SAP

PSB

Structure of the SAP promoter amplicons

Each promoter amplicon was defined in silico by a pair of oligonucleotides designed for PCR synthesis. The amplicon 3' end was delimited by the nucleotide preceeding the translation initiation codon in the corresponding gene model. Because multiple transcription initiation sites can be defined for individual genes, the amplified fragments also include the corresponding 5' untranslated region. The amplicon 5' end was located at the boundary between the targeted intergenic region and the adjacent upstream open reading frame (ORF), or ca. 2.0 kb upstream of the translation initiation codon.

General Overview

The amplicons were synthesized in a two-step PCR with genomic DNA (Columbia 0 ecotype) as template. The oligonucleotides used for amplification introduce a nucleotide triplet immediately upstream of the promoter specific sequences. The triplets can be used to differentiate PCR products in a multiwell plate.
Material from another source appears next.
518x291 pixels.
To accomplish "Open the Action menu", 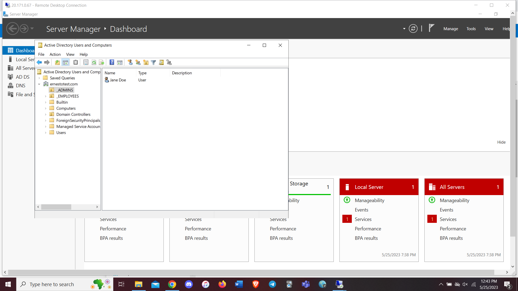I will point(55,54).
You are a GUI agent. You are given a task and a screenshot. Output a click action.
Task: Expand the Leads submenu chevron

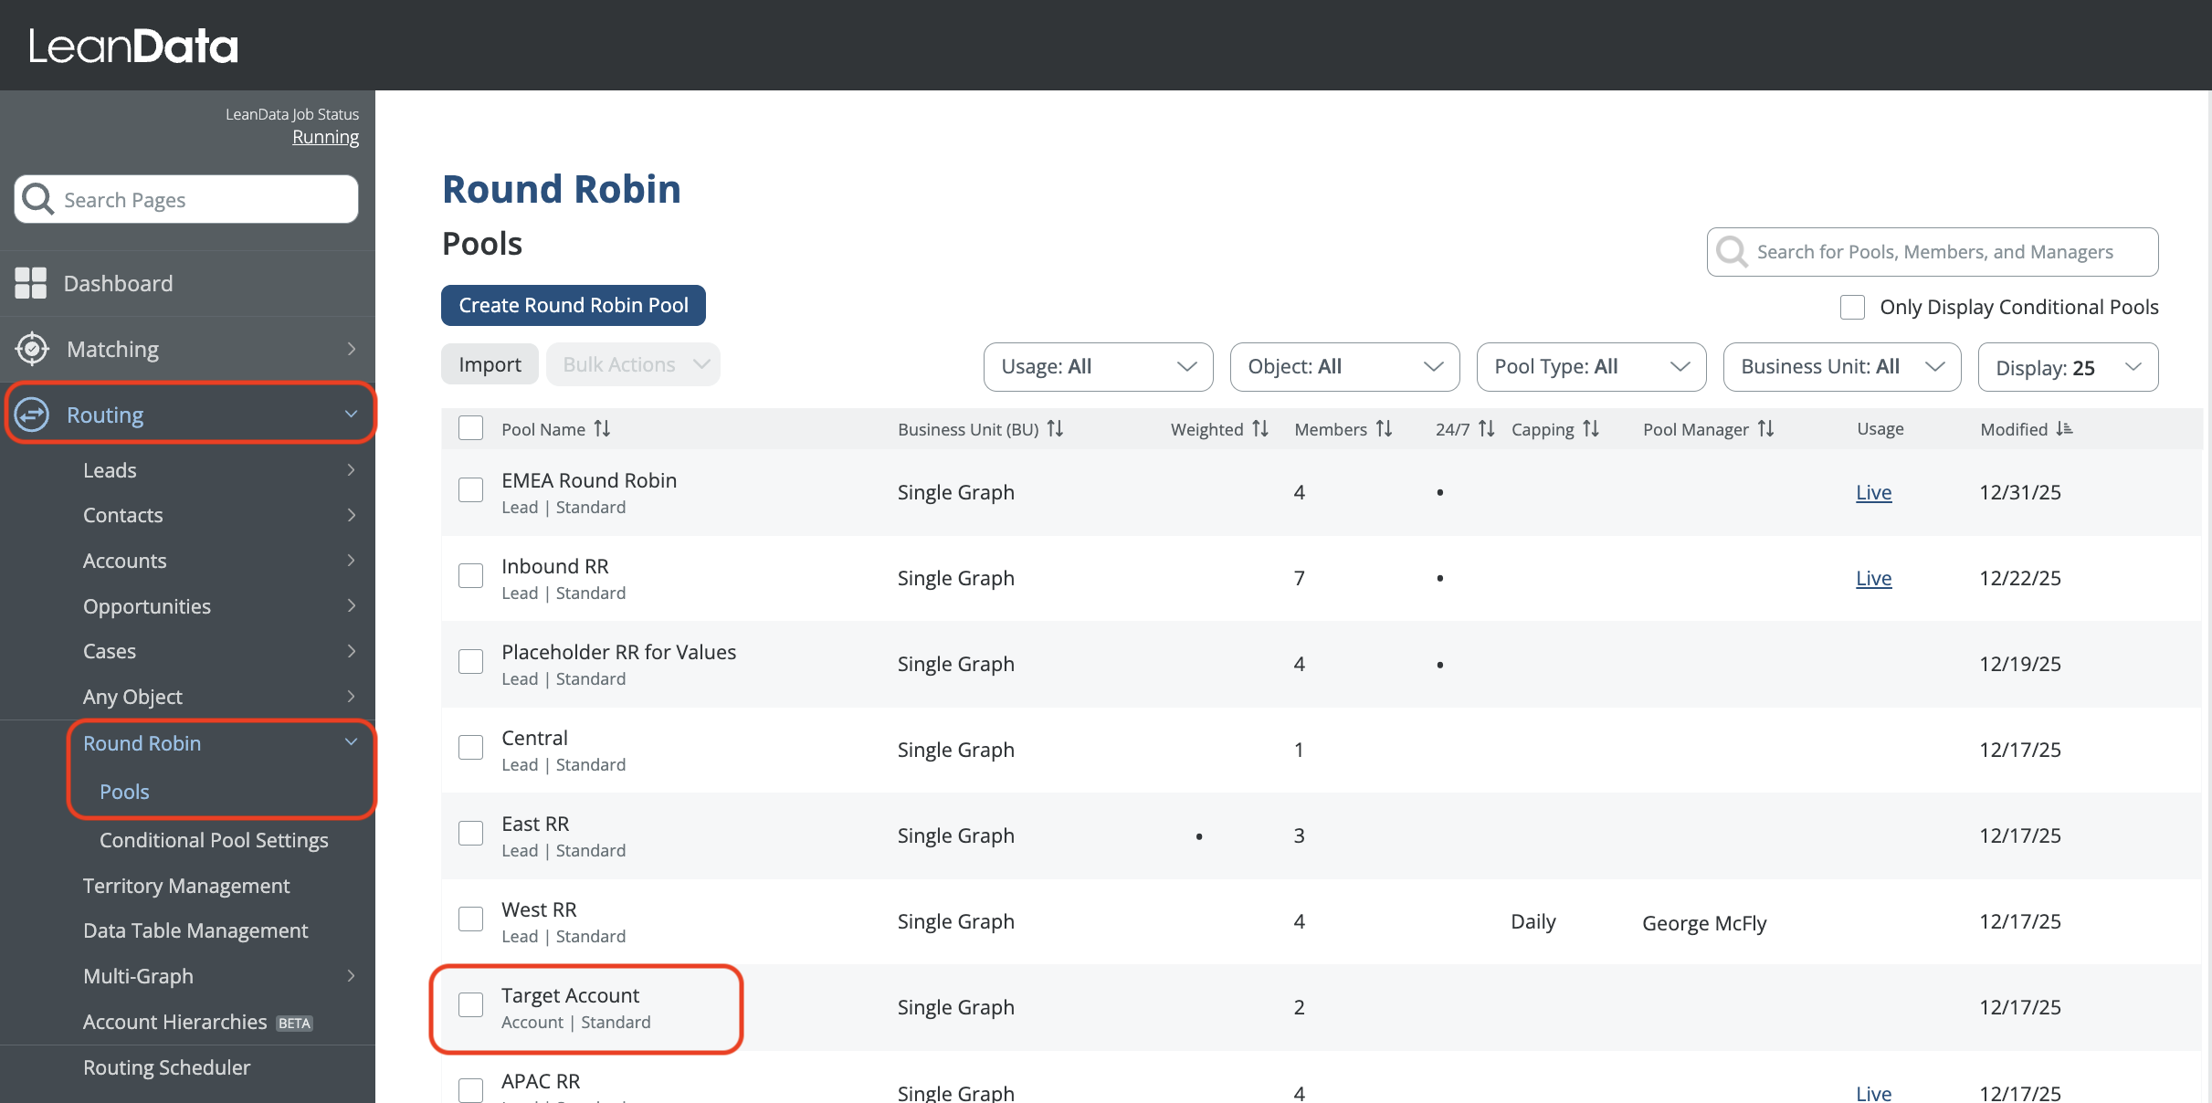tap(352, 470)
The amplicons are also flanked by attB4 (5') and attB1 (3') sites designed for site-specific recombinational cloning with additional DNA fragments via Multisite Gateway reactions. The initial cloning step to capture a SAP promoter into a Gateway entry clone is to recombine the amplicon with the pDONR P4-P1R plasmid in a BP reaction. For more information about the Multisite Gateway system consult Cheo et al., 2004 , Dupuy et al., 2004 , Karimi et al., 2005 , Karimi et al, 2007 and www.invitrogen.com

The promoter collection can therefore be used for a variety of application requiring cloning, such as yeast one-hybrid interaction study, promoter::reporter analysis, transactivation assay or ectopic expression. Because all promoter amplicons carry the same 5' and 3' extensions, the collection can also be reamplified straightforwardly and printed onto microarrays used in combination with chromatin immunoprecipitation for the analysis of chromatin-associated proteins or chromatin modifications.